How can I finance my start-up phase?

Financing a business means obtaining enough capital to set up and run your business. Appropriate financing will help make the start-up period and the early period of the business easier for you, enabling you to meet your payment obligations.

The most common way to fund a start-up is through equity and loans. It is also possible to obtain external investors. These could be friends, family members or professional investors. In return, you could offer your investors shares in the company, for example.

You could also recruit investors through what is known as "crowdfunding", for example (network financing through collecting money) if you have an idea that is interesting to the market. The public sector also offers a number of support schemes which you can apply for subject to certain conditions.

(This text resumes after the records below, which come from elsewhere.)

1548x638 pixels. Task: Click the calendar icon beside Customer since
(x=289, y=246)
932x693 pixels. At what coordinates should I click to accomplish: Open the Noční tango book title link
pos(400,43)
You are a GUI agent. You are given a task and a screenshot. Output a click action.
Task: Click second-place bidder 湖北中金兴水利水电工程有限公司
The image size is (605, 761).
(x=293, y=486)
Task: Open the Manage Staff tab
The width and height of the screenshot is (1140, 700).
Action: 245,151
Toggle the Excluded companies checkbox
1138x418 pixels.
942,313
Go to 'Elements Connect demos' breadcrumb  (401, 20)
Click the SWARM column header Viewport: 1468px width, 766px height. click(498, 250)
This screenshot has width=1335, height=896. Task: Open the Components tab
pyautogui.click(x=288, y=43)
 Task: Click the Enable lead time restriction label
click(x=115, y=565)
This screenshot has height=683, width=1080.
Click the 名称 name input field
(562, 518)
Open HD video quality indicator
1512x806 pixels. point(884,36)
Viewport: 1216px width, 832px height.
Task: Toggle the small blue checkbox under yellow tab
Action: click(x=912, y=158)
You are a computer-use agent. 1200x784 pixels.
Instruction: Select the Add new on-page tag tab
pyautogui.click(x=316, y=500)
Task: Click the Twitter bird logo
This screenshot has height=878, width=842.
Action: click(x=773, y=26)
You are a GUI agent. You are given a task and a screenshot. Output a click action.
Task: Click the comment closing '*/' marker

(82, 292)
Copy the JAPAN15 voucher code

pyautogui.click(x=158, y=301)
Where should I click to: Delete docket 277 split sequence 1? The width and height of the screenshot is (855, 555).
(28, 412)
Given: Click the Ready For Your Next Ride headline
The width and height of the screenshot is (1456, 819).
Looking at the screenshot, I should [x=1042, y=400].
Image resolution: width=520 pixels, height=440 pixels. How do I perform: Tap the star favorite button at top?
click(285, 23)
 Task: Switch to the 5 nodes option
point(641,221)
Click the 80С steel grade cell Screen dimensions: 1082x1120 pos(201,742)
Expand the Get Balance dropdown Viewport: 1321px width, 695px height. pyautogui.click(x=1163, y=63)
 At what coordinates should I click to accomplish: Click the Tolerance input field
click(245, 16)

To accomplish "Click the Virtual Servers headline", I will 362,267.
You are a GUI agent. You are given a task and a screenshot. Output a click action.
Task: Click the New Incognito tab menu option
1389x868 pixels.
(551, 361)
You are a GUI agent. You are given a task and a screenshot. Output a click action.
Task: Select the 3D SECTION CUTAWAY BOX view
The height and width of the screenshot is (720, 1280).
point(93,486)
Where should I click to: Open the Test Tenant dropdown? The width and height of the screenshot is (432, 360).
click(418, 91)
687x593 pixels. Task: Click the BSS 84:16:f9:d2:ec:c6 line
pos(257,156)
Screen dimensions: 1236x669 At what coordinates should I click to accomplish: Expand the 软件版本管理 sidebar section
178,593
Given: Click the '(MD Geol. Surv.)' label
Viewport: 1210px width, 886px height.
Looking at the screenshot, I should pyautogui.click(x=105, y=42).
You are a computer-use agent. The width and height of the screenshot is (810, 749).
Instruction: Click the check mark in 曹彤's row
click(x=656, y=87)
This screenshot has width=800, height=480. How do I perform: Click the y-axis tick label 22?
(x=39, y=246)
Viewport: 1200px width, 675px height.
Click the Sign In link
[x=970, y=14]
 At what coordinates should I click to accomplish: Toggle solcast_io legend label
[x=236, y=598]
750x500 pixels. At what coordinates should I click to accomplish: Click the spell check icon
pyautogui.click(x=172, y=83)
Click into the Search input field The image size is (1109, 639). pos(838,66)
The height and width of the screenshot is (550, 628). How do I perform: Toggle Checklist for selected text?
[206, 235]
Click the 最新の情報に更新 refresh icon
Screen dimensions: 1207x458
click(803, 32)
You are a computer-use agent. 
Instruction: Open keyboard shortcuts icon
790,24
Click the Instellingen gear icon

What will I have to finance?

It is important to find out what and how much capital you will need to finance the start-up phase. You can calculate this amount by preparing an overview of your capital requirement (start-up costs). Here, you calculate what equipment you will need and your other start-up expenses and any operating capital in order to cover ongoing expenses during the period until you start to generate revenues. Once you have calculated your capital requirements, you must look into financing.


Make sure you have enough equity to finance your project. Equity should amount to at least 20-25% of your capital requirement. In addition to money and assets in property, equity can also be in the form of equipment. Your equipment must be valued before it can be recognised as an asset in the business.

Your own input as equity

If you apply for aid, you will normally be required to have some equity. The amount of equity that is required may vary between the various aid schemes. You can include your own input as part of the overall financing in your financing plan. This expense must correspond to time records you have kept multiplied by the specified hourly rate from those providing the aid. Your own input could be the work that you do relating to market evaluation and product testing. This should be included in your financial statements.

Borrow money

If you need to borrow money to fund your start-up, you can apply to your bank or other financing institutions for a loan. You should be aware that lenders will require collateral for the loan, for example in the form of collateral in real property, stock or equipment. If you can offer good collateral, you will be able to secure better interest terms than with poor or insecure collateral (such as stocks, for example).

If you wish to borrow money from a bank, it is important that you prepare thoroughly for meetings and that you are able to present realistic budgets and show that there is demand for your project in the market. A carefully considered business model, along with your business plan and realistic start-up budgets, will provide a good starting point for your discussions with your bank.

Support schemes

Many public sector support schemes are available, which you can apply for funding from whether you are in the planning phase of your business or you are already under way. If you have an idea which represents something new and does not compete directly with anyone else, you could for example apply to Innovation Norway. You could also investigate whether your local authority has any municipal or local support schemes which you can apply to.


With crowdfunding, you can fund your start-up with contributions from many separate sources, including both individuals and businesses. This method also provides you with excellent feedback from the market on whether your project has market potential.